Extract to read: Begin
'Liberte': Film Review | Cannes 2019
Catalan writer-director Albert Serra explores the extremes of desire in this bucolic fantasy set in the 18th century and co-starring venerable performer Helmut Berger.
Reigning high-cineaste monarch of rarified monotony, the Catalan director Albert Serra returns to festival safe space with Liberte, another tableau (barely) vivant in 18th century costume, only this time instead of dying in bed, like the eponymous king in The Death of Louis XIV, the characters are humping each other in a forest.
Adapted from a theatrical work Serra presented in Berlin in 2018, this sees acting eminence grise Helmut Berger (from Luchino Visconti's 1969 film The Damned and Vittorio De Sica's 1970 pic The Garden of the Finzi-Continis) reprising his role as an aged nobleman keen to welcome libertine ways from France into the Prussian court. The action basically consists of long takes observing him, some other members of the nobility and a few random servants and captured convent girls getting debauched in a wood one night, like cottagers with handy palanquins to duck into instead of public toilets.
The result is basically plotless hardcore BDSM pornography channeling writers like Marquis de Sade and Georges Bataille, among others, all shot with smudgy lighting and just the sound of crickets in the background. It's as if a bunch of horny grad students decided to loot a costume store and then remake Salò, or the 120 Days of Sodom with camera phones, but less fun.
The first 10 minutes or so — it might have been less, but this film seems to stretch minutes into hours — features a long monologue from the Duc du Wand (Baptiste Pinteaux) describing in an affectless drone how a man was put to death by being drawn and quartered, a famous description from Casanova's Memoirs cited by the philosopher Michel Foucault in his book Discipline and Punish. Indeed, Discipline and Punish could have made a title for this instead of the near-meaningless handle it has since it requires discipline to withstand and is a punishment to endure.
At least despite the verbal descriptions of torment and humiliation uttered here and there, Serra doesn't go for full-on torture porn. Nearly all the characters, who couple, triple and quadruple up in various configurations and postures, seem willing and are arguably enjoying themselves, apart from the dude who gets stabbed near the end for no particular reason. One young lady is strung up and fondled; another has her bottom whipped with a switch, prompting cries of "Harder! Harder!" and so on, while assorted men stand around and masturbate. Like any other porn film, it saves the most shocking and outre sex acts for near the end, which in this case include a woman having her anus licked, and then another character who appears to be a burn victim with a semi-amputated arm getting a golden shower from some other women.
Extract to read: End
Extend the review of the film Liberte above, starting right after its final sentence. The records that come next are separate material and have no connection to the film review above.
Material provided: Begin
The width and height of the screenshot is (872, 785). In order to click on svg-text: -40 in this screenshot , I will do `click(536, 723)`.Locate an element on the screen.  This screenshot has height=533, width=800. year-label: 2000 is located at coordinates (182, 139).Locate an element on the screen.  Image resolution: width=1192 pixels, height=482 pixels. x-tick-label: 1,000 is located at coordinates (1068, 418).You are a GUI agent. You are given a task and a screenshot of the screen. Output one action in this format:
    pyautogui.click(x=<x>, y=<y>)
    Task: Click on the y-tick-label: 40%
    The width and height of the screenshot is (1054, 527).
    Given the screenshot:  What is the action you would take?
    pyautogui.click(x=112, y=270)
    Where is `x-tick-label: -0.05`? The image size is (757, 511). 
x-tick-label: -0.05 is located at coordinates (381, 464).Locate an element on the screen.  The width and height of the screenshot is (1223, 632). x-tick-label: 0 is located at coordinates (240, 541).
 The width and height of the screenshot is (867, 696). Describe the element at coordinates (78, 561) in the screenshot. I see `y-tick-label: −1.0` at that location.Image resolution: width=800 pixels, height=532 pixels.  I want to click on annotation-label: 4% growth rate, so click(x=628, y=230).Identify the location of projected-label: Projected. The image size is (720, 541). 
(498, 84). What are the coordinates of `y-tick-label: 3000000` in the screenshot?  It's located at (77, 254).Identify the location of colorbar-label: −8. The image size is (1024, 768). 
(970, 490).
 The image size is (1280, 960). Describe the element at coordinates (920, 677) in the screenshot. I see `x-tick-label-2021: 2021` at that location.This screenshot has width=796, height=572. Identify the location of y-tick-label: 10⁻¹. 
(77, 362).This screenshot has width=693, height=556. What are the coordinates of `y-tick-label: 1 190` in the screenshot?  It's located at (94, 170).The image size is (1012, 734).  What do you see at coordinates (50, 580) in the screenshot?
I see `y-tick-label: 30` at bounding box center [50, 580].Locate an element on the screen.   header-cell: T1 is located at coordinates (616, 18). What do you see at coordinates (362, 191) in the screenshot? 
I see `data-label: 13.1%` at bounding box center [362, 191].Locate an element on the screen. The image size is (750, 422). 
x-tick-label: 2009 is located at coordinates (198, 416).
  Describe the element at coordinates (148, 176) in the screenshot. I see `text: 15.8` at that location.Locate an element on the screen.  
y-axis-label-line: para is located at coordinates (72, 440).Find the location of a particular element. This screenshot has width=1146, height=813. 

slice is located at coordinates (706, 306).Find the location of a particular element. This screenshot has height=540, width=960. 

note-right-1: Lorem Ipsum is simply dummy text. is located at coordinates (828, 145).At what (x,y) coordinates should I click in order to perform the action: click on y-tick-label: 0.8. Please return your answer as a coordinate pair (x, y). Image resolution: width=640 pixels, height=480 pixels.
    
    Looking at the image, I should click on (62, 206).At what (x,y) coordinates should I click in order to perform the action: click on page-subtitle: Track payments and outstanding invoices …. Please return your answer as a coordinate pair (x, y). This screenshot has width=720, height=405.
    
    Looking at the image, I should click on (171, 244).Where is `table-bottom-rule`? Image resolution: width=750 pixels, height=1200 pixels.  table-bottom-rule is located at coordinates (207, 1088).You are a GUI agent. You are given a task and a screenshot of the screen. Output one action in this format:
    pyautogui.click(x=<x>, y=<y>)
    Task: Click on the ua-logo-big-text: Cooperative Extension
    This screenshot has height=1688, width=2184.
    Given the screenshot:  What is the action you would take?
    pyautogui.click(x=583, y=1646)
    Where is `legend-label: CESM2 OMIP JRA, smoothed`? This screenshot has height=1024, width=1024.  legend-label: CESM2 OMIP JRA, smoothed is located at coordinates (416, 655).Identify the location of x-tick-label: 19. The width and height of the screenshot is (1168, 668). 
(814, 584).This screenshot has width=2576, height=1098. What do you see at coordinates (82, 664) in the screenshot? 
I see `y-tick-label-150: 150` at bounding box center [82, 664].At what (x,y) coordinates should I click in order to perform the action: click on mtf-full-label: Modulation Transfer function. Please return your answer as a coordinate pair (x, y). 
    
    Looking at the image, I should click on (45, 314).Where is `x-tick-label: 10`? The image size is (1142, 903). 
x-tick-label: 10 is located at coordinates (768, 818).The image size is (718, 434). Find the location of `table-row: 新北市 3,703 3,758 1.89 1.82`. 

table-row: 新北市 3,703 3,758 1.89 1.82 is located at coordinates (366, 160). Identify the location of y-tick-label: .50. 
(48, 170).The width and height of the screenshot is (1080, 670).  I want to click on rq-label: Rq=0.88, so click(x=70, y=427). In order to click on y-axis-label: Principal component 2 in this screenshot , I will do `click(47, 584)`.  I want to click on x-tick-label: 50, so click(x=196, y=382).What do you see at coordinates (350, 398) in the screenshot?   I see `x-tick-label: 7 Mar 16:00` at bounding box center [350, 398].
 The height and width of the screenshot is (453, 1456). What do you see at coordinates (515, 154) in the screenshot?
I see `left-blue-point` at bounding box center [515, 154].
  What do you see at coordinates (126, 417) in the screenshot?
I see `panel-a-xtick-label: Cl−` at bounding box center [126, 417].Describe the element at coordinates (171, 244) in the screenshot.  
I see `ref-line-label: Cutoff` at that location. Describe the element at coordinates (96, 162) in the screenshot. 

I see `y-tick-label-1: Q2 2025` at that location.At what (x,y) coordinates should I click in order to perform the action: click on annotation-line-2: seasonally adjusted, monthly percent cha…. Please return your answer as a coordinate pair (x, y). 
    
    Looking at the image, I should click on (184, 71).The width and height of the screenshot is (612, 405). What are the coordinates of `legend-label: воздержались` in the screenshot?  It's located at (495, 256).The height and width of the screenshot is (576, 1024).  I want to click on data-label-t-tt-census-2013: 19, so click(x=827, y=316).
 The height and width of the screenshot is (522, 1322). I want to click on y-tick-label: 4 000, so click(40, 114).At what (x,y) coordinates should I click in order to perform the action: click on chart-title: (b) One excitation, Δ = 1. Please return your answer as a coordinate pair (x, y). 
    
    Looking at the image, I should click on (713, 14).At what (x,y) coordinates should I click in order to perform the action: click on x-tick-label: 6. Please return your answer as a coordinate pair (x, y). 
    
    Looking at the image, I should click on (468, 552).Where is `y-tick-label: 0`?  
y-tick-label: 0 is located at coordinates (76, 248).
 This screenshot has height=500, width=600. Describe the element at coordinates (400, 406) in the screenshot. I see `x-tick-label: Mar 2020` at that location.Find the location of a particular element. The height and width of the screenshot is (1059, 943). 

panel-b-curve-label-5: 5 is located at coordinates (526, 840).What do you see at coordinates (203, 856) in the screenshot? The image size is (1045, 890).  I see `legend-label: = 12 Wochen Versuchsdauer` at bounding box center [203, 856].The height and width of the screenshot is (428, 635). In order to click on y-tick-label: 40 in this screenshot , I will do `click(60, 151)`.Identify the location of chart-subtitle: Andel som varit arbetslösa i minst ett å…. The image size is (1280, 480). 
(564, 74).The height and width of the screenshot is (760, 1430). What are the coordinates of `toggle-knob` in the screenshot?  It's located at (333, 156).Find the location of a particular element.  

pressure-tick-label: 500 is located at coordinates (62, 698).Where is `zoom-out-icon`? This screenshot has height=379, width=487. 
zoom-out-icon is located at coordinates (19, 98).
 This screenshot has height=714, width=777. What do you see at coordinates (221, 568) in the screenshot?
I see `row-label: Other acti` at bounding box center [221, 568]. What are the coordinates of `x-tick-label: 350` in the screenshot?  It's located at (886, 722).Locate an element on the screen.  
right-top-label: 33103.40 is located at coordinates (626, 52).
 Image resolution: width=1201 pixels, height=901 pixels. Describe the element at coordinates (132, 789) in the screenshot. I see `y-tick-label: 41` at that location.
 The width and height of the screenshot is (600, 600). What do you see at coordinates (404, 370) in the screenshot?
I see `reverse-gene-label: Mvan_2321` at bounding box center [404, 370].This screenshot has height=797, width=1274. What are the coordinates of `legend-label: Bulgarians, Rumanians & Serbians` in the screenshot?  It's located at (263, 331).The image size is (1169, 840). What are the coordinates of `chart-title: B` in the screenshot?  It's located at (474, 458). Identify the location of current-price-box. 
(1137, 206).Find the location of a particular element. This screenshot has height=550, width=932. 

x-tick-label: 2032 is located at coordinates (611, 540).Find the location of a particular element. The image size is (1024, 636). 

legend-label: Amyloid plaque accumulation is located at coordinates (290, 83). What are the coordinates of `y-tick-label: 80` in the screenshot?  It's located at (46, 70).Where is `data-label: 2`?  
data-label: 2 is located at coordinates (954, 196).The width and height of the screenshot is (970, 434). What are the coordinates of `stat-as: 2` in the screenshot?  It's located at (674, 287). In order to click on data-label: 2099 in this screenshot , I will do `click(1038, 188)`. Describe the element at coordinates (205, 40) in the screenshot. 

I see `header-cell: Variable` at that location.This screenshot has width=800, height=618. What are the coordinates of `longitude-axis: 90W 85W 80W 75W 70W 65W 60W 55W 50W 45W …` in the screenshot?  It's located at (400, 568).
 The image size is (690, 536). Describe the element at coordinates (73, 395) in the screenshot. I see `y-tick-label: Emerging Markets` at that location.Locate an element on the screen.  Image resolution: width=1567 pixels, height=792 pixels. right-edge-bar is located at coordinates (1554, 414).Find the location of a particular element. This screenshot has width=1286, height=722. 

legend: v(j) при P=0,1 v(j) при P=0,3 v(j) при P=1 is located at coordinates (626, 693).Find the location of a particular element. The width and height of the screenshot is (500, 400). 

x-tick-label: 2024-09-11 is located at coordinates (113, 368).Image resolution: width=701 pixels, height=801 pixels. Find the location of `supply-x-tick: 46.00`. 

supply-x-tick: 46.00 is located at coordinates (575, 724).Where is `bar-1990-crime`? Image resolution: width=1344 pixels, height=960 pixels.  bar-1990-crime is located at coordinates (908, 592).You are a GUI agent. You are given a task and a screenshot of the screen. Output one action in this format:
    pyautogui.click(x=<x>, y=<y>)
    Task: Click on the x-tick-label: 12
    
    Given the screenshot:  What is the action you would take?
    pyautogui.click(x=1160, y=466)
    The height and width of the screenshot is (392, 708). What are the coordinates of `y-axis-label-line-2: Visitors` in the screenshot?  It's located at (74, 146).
Material provided: End
• **Written response**:
Finer minds than mine may divine a deeper, more profound purpose to all this, just as they managed to find something intellectually stimulating in the long slog of watching Jean-Pierre Leaud playing the Sun King snuffing out slowly in Louis XIV. At least the costumes are fetching and seemingly pretty accurate, judging by a shot where one young lady picks her way around the forest in a corset and chemise up top and nothing but a wicker hoop skirt down below.
But even as pornography, it's not much of a source of joy, and the dialogue is even more risible than some of the worst efforts out of the San Fernando Valley. For instance, there's a bit where one character describes a long, filthy fantasy that involves bodily fluids and solids, to which another declaims that he misjudged him — he didn't realize how imaginative the other guy was. Maybe that's meant to be Serra's version of a buddy comedy.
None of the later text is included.